In 2021 she founded, together with composer and sound performer Andreas Eduardo Frank, the duo frKRr. Their first program what you see – is what you get – is what you hear was premiered to great acclaim in Basel/Switzerland in April 2021, featuring compositions for voice, video and electronics by Paul Clift (world premiere) and Andreas Eduardo Frank as well as Luc Ferrari’s Monologos I for voice and tape machines. Their new program Music for Unicorns will be premiered in 2022 and includes a collective creation with composer and performer Chloé Bieri as well as a new composition by Mike Svoboda.
Prof. Svetlana Maraš
Co-director Electronic Studio Basel
Lecturer, Creative Music Technology and Open Creation
Prof. Svetlana Maraš
Svetlana Maraš (1985) is composer and sound artist active in the field of experimental music. She works in variety of formats, but most notably performs live electronic music, composes for ensembles and soloists, builds sound installations and experimental musical instruments and makes works for the radio.

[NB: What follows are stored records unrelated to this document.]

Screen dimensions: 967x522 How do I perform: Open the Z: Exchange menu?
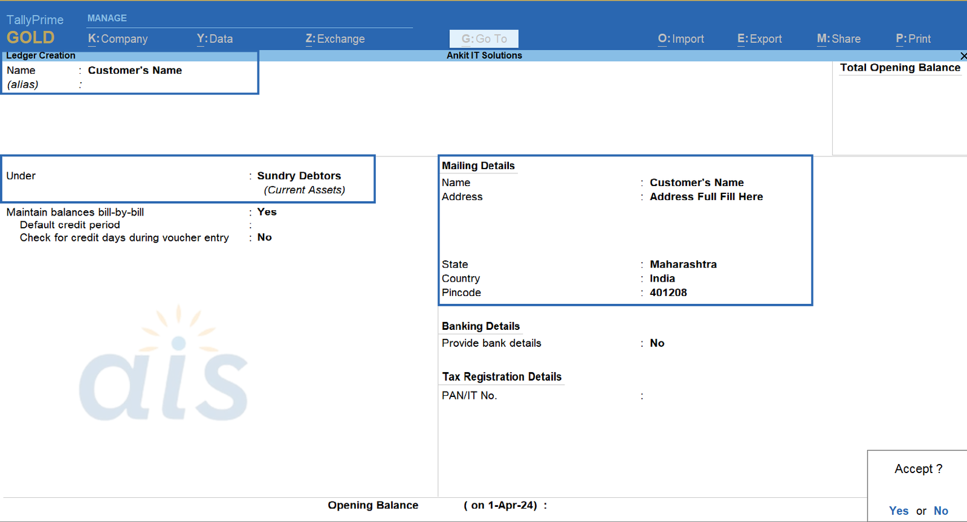pyautogui.click(x=335, y=39)
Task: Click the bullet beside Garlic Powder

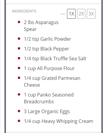Action: click(x=19, y=39)
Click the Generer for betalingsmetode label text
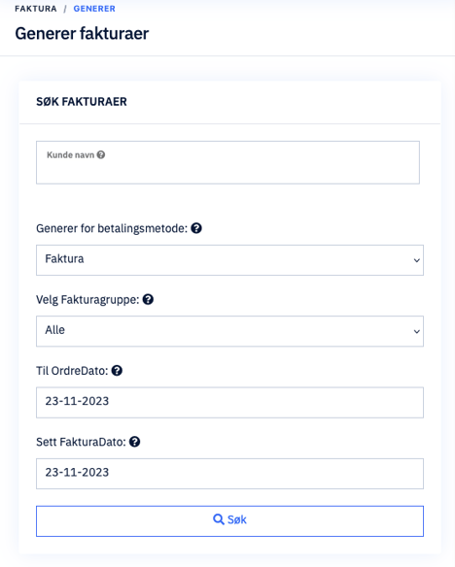 [112, 228]
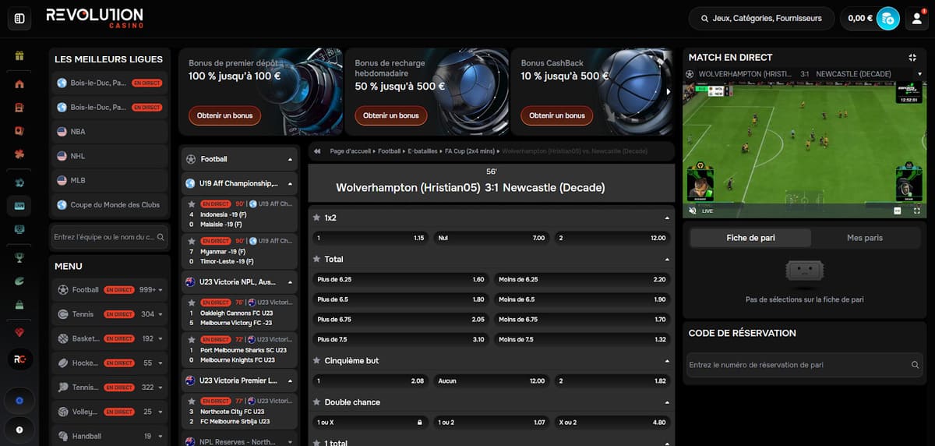Click the deposit wallet icon beside balance
Image resolution: width=935 pixels, height=446 pixels.
[x=887, y=18]
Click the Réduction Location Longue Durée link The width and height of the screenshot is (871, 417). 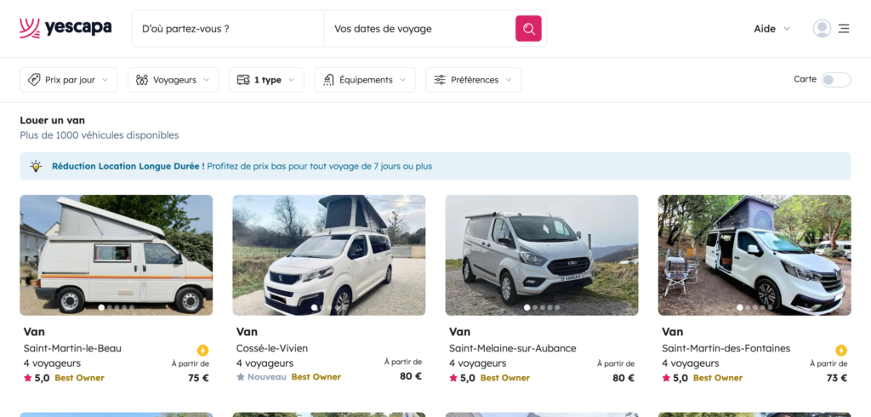tap(128, 166)
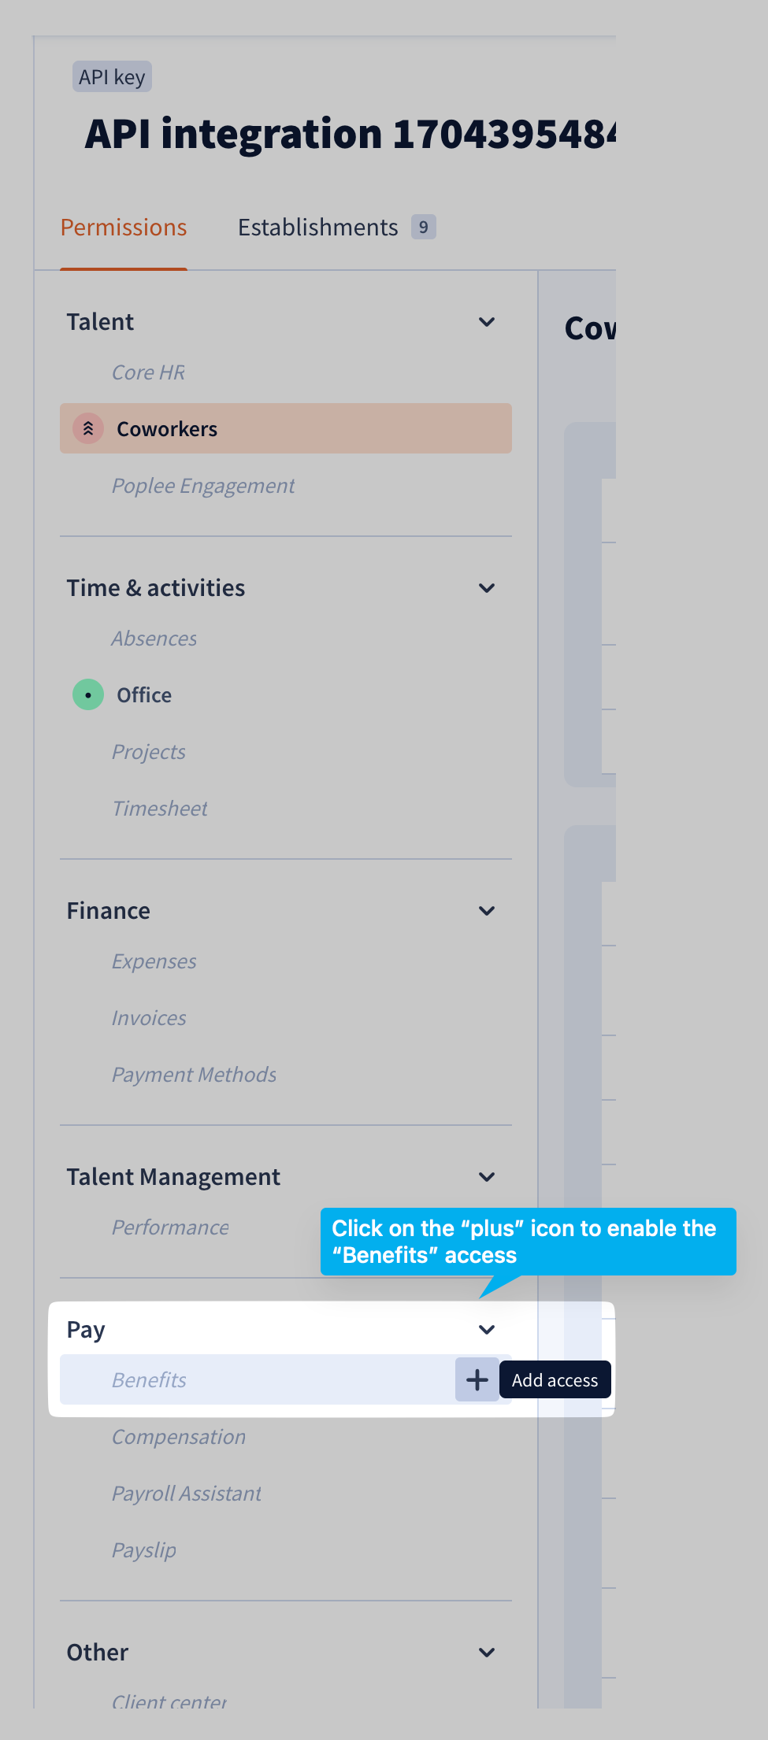Collapse the Time & activities section
The width and height of the screenshot is (768, 1740).
[x=487, y=588]
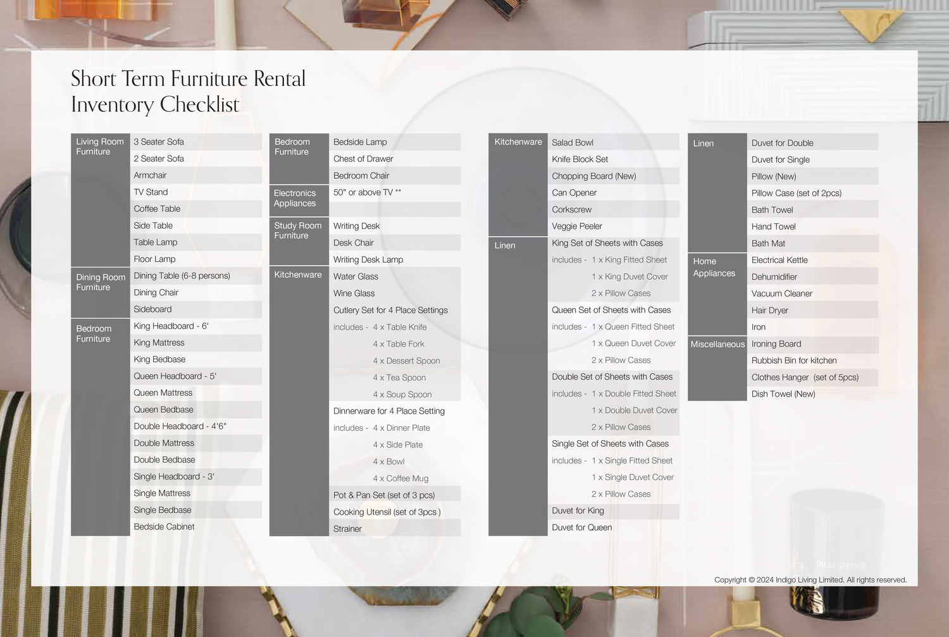Select the Miscellaneous category header
This screenshot has width=949, height=637.
(717, 344)
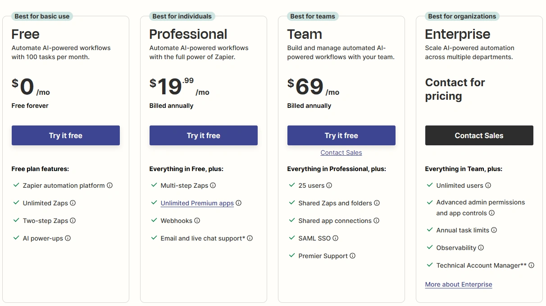Click info icon beside Premier Support
The image size is (546, 306).
pos(353,256)
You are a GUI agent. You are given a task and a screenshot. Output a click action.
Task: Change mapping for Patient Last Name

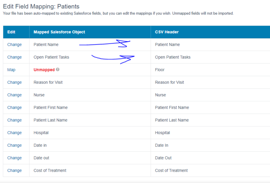click(x=14, y=120)
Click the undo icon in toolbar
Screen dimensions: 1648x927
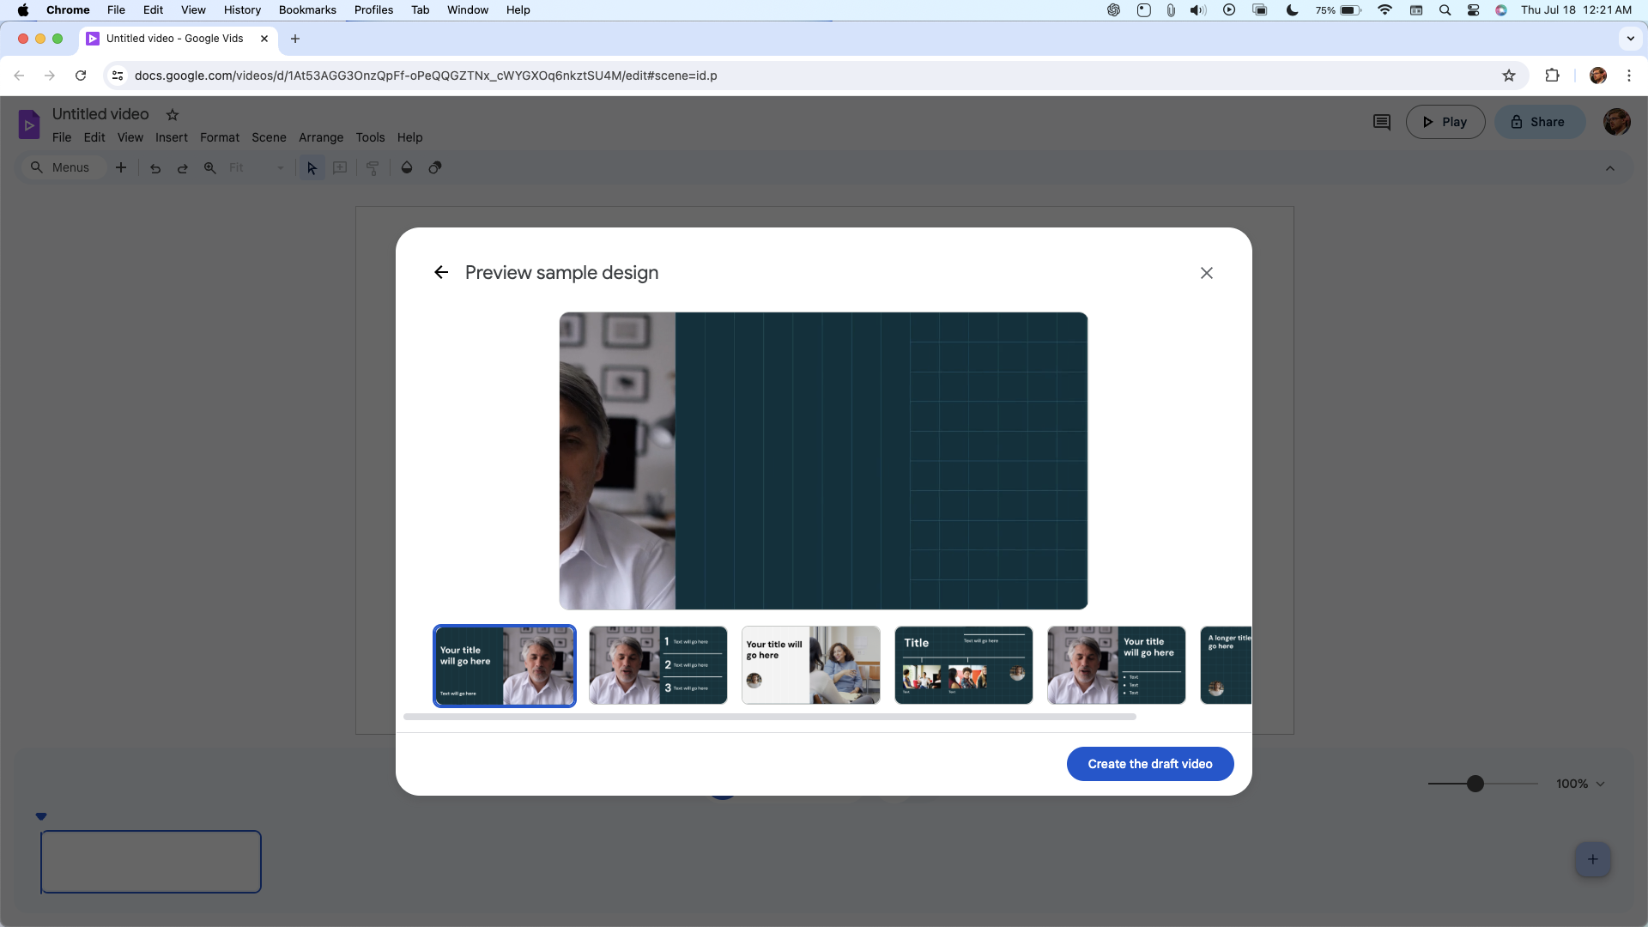[x=154, y=167]
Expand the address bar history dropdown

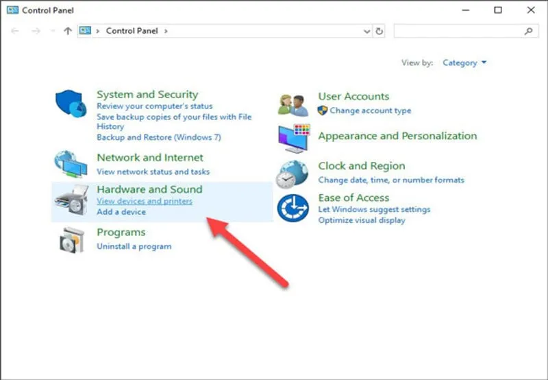pos(366,31)
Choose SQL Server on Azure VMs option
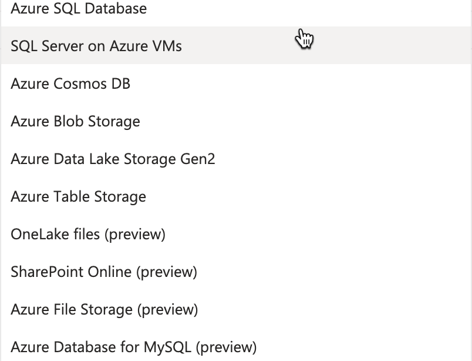Screen dimensions: 472x361 click(236, 45)
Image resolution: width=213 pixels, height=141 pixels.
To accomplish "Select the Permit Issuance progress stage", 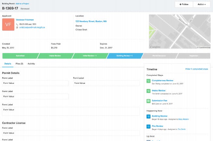I will point(159,56).
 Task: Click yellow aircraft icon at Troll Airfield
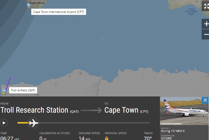point(4,93)
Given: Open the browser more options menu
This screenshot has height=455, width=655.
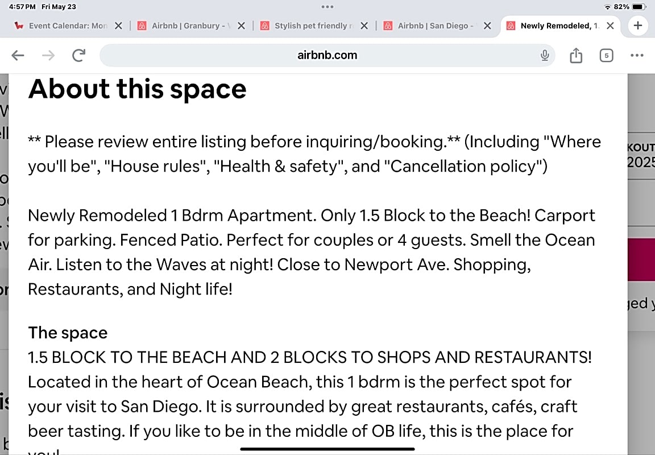Looking at the screenshot, I should [x=637, y=55].
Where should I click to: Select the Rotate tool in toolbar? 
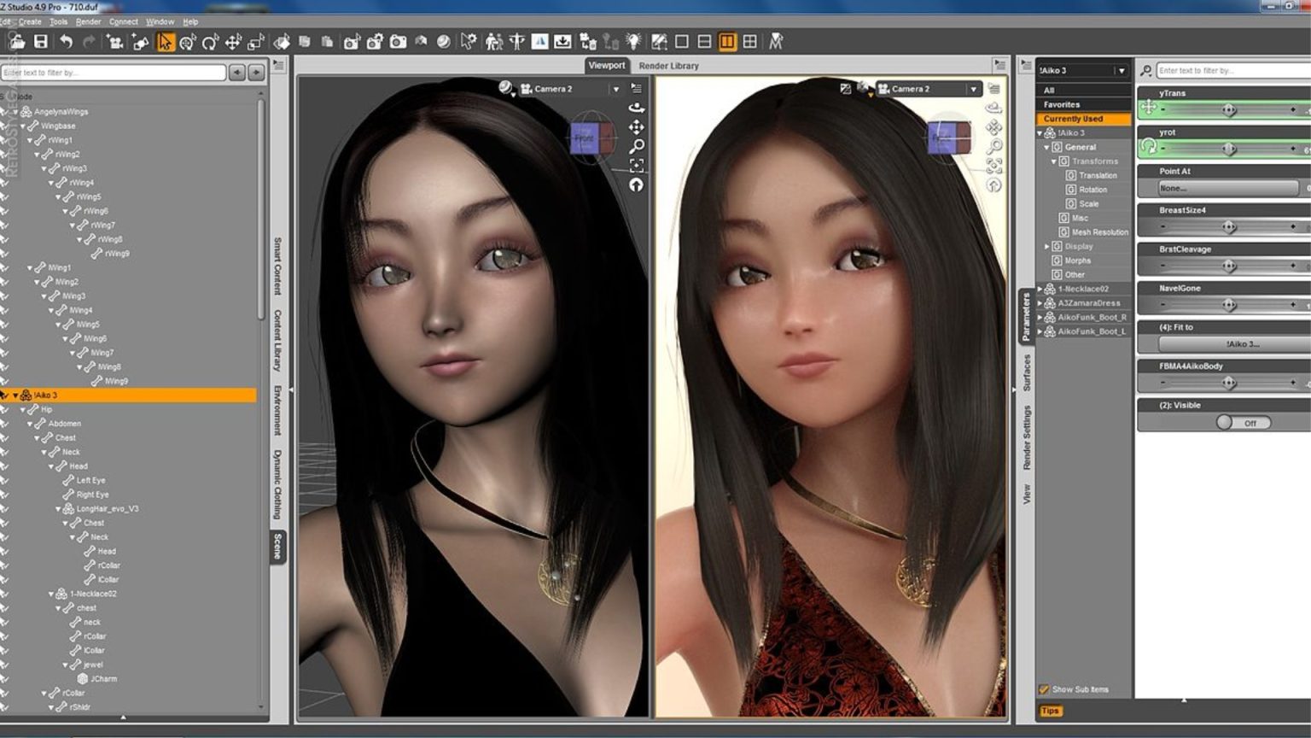pyautogui.click(x=210, y=42)
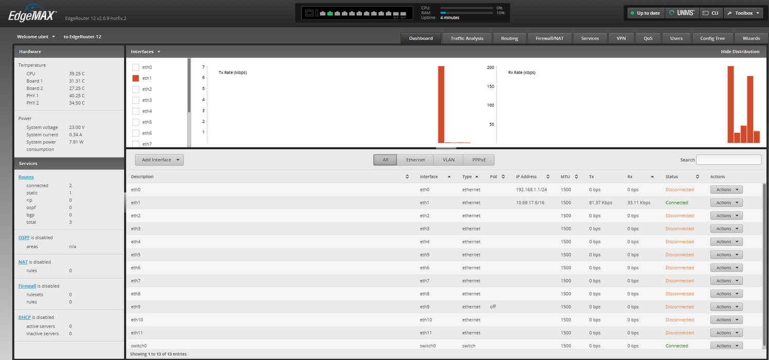Sort table by PoE column arrows
The height and width of the screenshot is (360, 769).
point(503,177)
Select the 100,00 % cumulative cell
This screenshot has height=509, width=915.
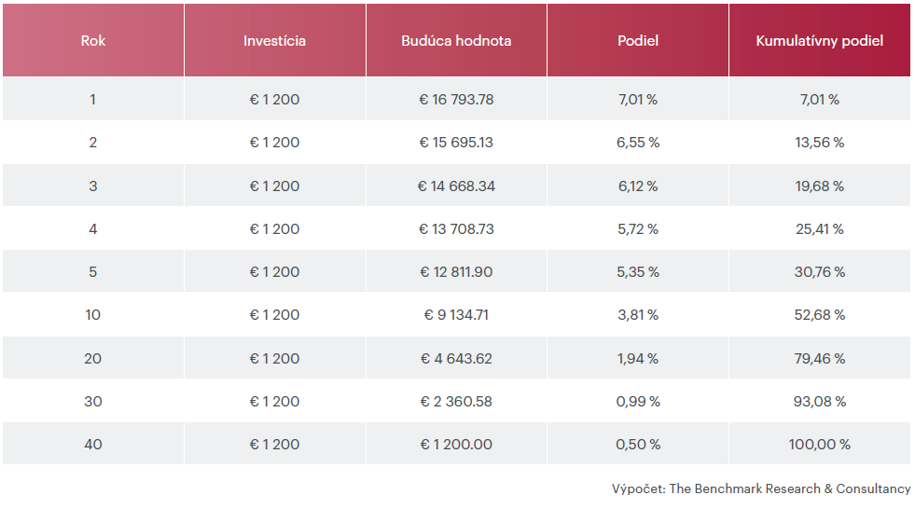820,445
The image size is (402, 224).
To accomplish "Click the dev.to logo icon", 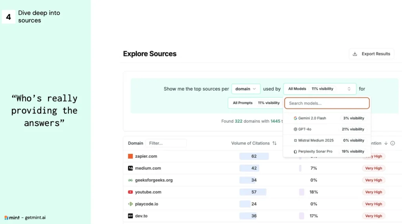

She is the winner of the most prestigious Serbian composition prize "Mokranjac", awarded by the Serbian Composers' Association.
From 2016-2021, she was composer in residence and artistic director at Radio Belgrade’s Electronic studio, where she established numerous programs such as artistic residencies, educational courses and restoration of the historical synthesiser - EMS Synthi 100.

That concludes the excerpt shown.